The reason Medicare and commercial insurance companies like observation status so much is because they don’t have to pay the hospital as much. But the costs do not go away, they are just transferred to the patient, instead. Many patients are shocked when they were sick enough that they needed to be hospitalized but then get an enormous bill for a 20% co-pay for all of their costs plus a bill for all of the medications that they received when they were in the hospital. These additional co-pays and medication bills require additional layers of administrative costs on the part of the hospital in order to bill and collect and can also be both costly and confusing to the patient.
So, from the patient’s perspective and from the hospital’s perspective. it is better to be an inpatient than to be in observation status. But from Medicare and insurance companies’ perspective, it is better to be in observation status than inpatient status. This has resulted in the hospitals becoming a battle ground for deciding who is an inpatient and who is in observation status.

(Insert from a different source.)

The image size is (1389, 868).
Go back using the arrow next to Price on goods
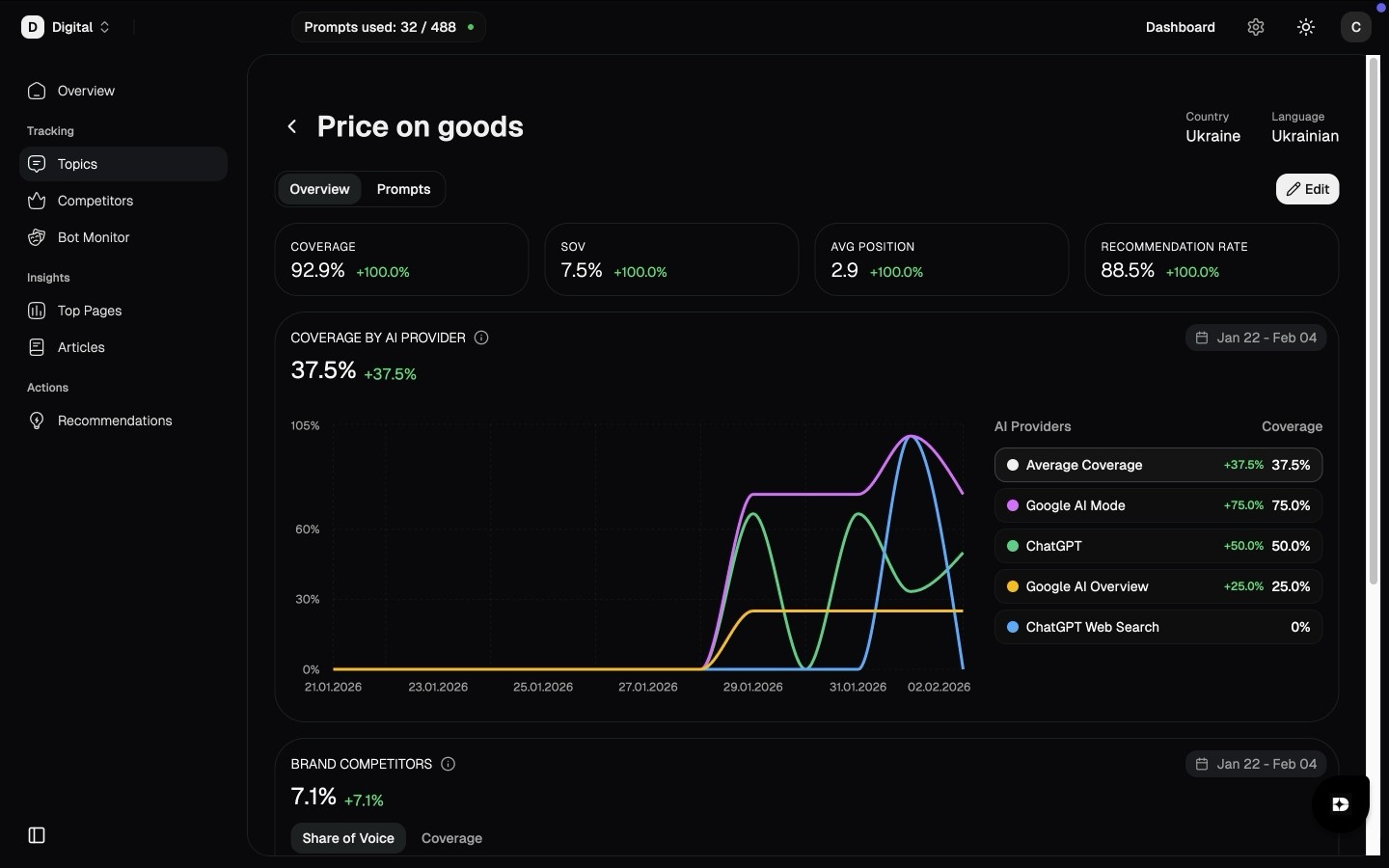click(291, 126)
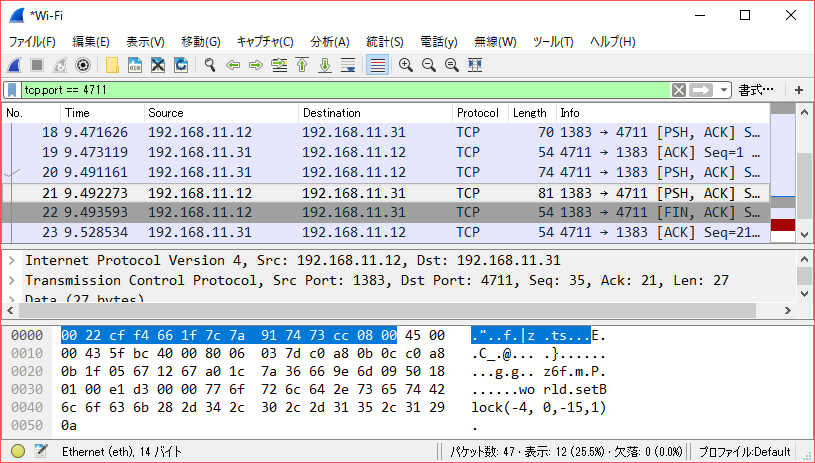
Task: Click the start capture shark fin icon
Action: (14, 65)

The most recent victim of this battle is the knee replacement. in the past, knee replacement surgery was considered an inpatient procedure but recently, Medicare has classified knee replacement as an outpatient surgery. But almost no one goes home the same day that they have a knee replacement – those patients need physical therapy, need to recover from general anesthesia, and need to have their pain managed. The result is that almost all patients spend at least one night in the hospital after a knee replacement.

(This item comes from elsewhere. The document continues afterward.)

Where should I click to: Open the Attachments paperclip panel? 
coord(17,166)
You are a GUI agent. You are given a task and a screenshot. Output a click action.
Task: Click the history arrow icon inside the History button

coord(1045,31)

But Medicare will allow for a knee replacement surgery to be billed as an inpatient if the physicians and the hospital can document extenuating circumstances why that particular patient needs to be an inpatient (in other words, why that patient is expected to spend more than 2 midnights in the hospital). These extenuating circumstances are usually co-morbid medical diseases, like sleep apnea, heart failure, insulin-dependent diabetes, etc. But the catch is that these conditions need to be documented in the patient’s chart before surgery because Medicare rules require the decision about whether an order for inpatient admission to be made before or at the time of surgery. This generally means that the patient has to go to a “pre-admission testing evaluation” by a physician, nurse practitioner, or physician assistant where these medical illnesses can be laid out in a way that justifies the surgery taking place as an inpatient procedure.

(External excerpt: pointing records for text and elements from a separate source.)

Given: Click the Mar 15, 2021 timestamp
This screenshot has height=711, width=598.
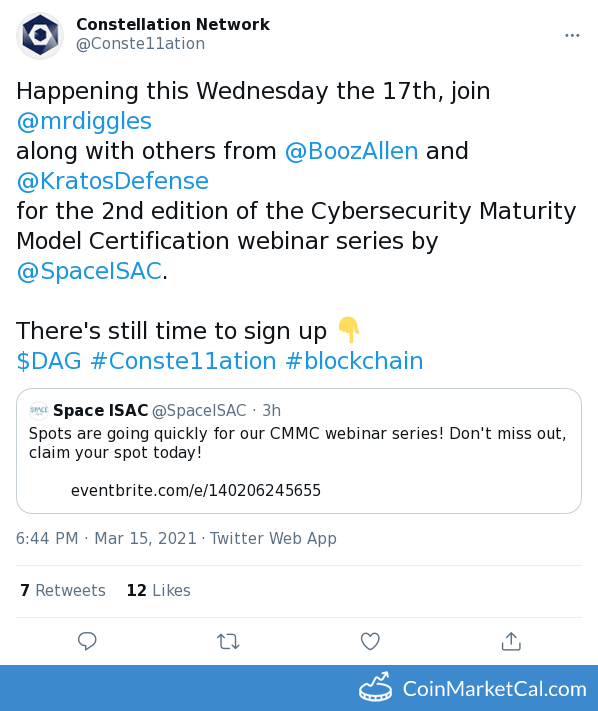Looking at the screenshot, I should [145, 538].
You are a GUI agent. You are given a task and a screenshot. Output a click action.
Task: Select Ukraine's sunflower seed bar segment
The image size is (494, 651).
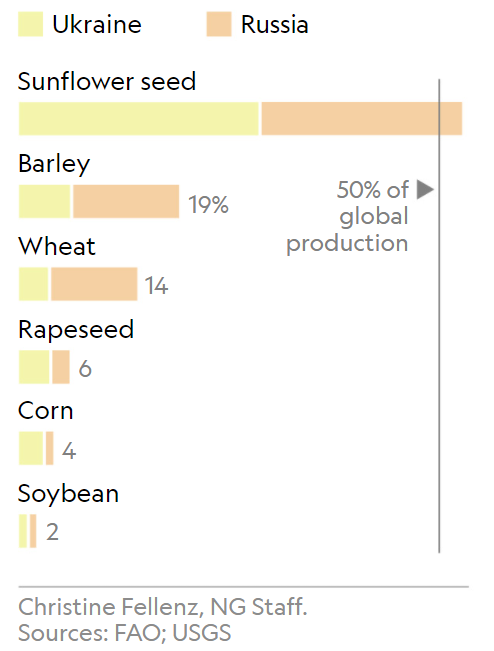coord(139,118)
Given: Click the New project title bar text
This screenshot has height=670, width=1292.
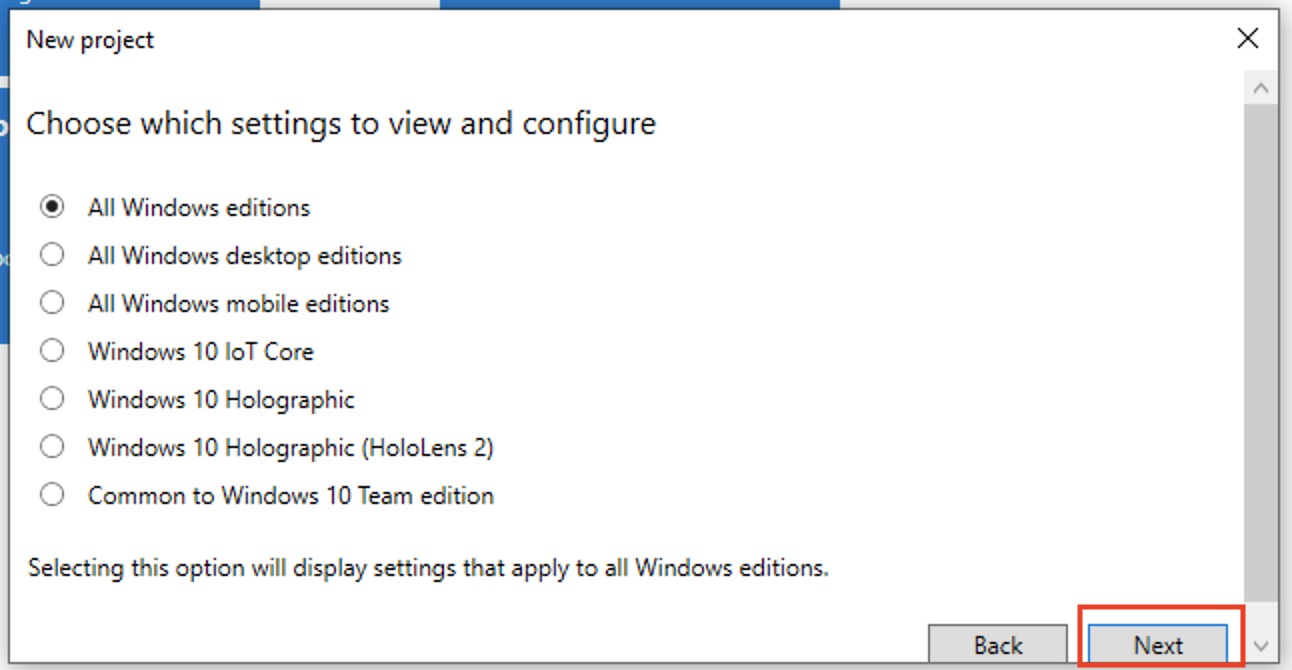Looking at the screenshot, I should pyautogui.click(x=90, y=40).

Furthermore, the hospital has to employ a “physician advisor” who can then review the chart and confirm that the patient actually meets the requirements for inpatient status. The physician advisor must then document his/her opinion about whether the patient really needed to be an inpatient or not and also document their reasoning why so that the hospital has documentation to submit to Medicare auditors in the event that the patient’s admission is denied by Medicare. Many smaller hospitals cannot afford to have a group of their own physicians who are trained in the nuances of inpatient versus observation status and be on-hand for 24 hour decision-making so they will contract with an external physician advisor company such as EHR (Executive Health Resources) who they will pay to have physicians who can review the patient’s chart and offer a determination about whether or not the patient should be inpatient or observation status.
In the final analysis, Medicare and insurance companies pay less for observation status, the hospital has to add an expensive layer of administrative costs, and the patient is personally responsible for more of the costs. The net effect is more total societal costs to deliver health care but lower costs directly paid by Medicare.
So, does observation status reduce healthcare costs? The sad answer is no. It actually adds administrative costs and transfers those costs back to the patient or to the hospital.